The crowded emergency department (ED): It has become a symbol for our fragmented, inefficient health care system.
In the wake of Hurricane Sandy, the visual has become more familiar than we’d like – the young and the old slumped forward on rigid plastic chairs in the waiting room, occupied stretchers lined up in tandem in the hallway. Some of these patients are sick enough to warrant a hospital admission but languish in the ED for hours to days until beds are available for them upstairs. This last group of patients – so-called ED boarders – has become a new focus of efforts to mitigate ED overcrowding. One way to address the issue? Assign a doctor whose only job is to take care of them.
In the past one to two decades, the rapid rise in the number of people seeking emergency care has far outpaced the dwindling supply of emergency department beds. The growing numbers of the uninsured seeking guaranteed care and the diminishing reimbursements for this treatment are partly to blame for the resultant overcrowding, but recent research has pointed to the lack of open inpatient beds as the biggest single culprit. (Because of the way hospitals are paid, they must run close to full occupancy if they want to make a profit.)
The result has serious implications for the patients who wait for those beds: researchers have linked ED boarding to longer hospitalizations and higher rates of death. While emergency medicine doctors are great at managing acute medical issues and doing procedures on the fly, they aren’t trained, nor do they have the time, to provide the type of care that patients need once they are hours into their hospital stint.
A few years ago, in response to this concern, MGH educators created an ED Boarder Rotation in which internal medicine residents take over the job with the supervision of a dedicated attending. After a certain number of hours waiting for a hospital bed, a patient’s care doesn’t move physically so much as philosophically: from the emergency medicine priority of triage and avoiding catastrophe to the internal medicine one of providing longer term care. How many hours exactly? It’s a tricky question that involves balancing the benefits of inpatient-level care (and regulatory pressure) with the risks of playing telephone with unnecessary hand-offs between residents.
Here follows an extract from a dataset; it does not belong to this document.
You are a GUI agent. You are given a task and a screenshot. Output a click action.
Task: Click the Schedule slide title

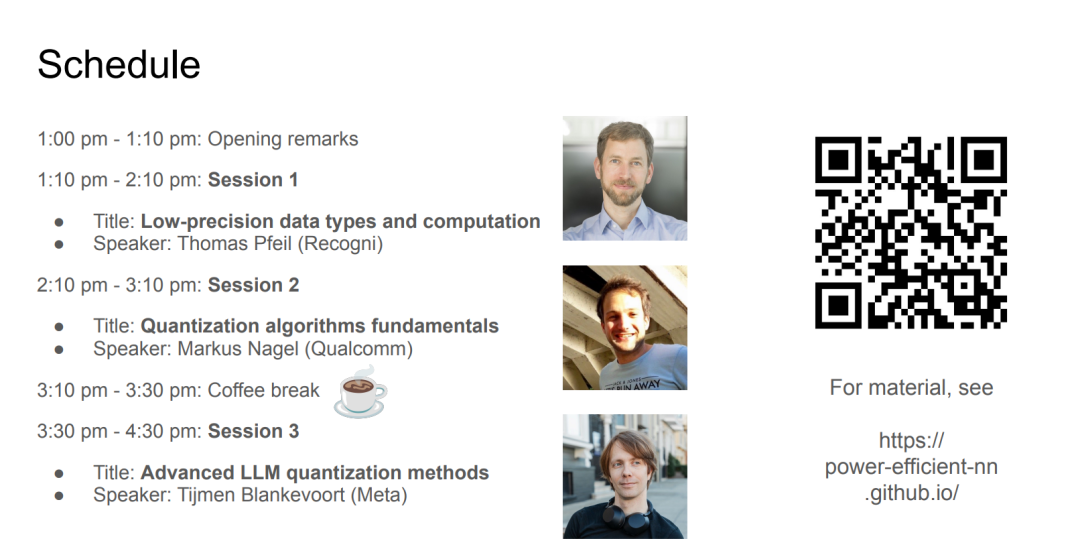click(x=118, y=65)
On my four weeks of the rotation, I spent a good portion of my time at home scanning the ED census on my iPad to predict when I might be called in to see boarder patients. When I did go in, there could be more than a dozen of them at once. Some boarders I’d be able to send home. Most, I’d have to pass off to the next ED Boarder resident or, if a bed became available, to the team upstairs. It was clear, in this process, that this effort was simply a patch sewn onto a tear in our health care system. But I also liked to think that I was helping those patients get better care in some small way.
Having the inpatient teams care for boarding patients “has had some modest effect on [decreasing] hospital length of stay,” says Paul Biddinger, Director of Operations for Emergency Medicine at MGH. He tells me he’s also noticed fewer safety concerns reported by clinicians because patients had prolonged waits for their diagnostic testing or had delays in receiving their usual home medications.
Our ED boarder system is unique among most teaching hospitals around the country: at hospitals affiliated with New York University, Columbia, University of Michigan, Baylor, and University of Chicago, for example, as soon as ED doctors decide that a patient needs to be hospitalized, he or she is assigned to a certain medical team that then assumes care of the patient while still in the ED. While this approach prevents extra hand-offs, it also adds the wrinkle of caring for patients from afar.
There are challenges with the MGH program: the electronic health records in the ED and on the medicine unit aren’t connected, so some of our efforts in the ED need to be duplicated by our colleagues upstairs. There are also the huge swings in the number of boarders (certainly not unique to MGH) and the difficulty in assuming care for many of them at once.
“Right now our staffing models for residency assume a ‘stable trickle in’ of patients and we know that is just not the case and it’s much more variable,” Vinny Arora, Associate Director of Internal Medicine Residency at the University of Chicago, wrote to me in an email. Eugene Litvak and his colleagues have looked into why, finding that the biggest predictors of ED wait times are the number of patients being hospitalized for elective surgeries (leaving fewer beds for patients coming from the ED), the number of ED admissions (well, ok), and hospital occupancy. The first factor, at least, is both predictable and fixable (with surgical smoothing, for example). The same attention to ebb and flow might be applied to staffing the ED Boarder rotation more efficiently.
The rotation is just one of several measures to make patient care safer in the ED and it’s not perfect. But if I’ve learned one thing in caring for ED boarders, it’s that patients are most vulnerable when stuck in the fraying seams of our health care system and any efforts to ease their stays are well worthwhile.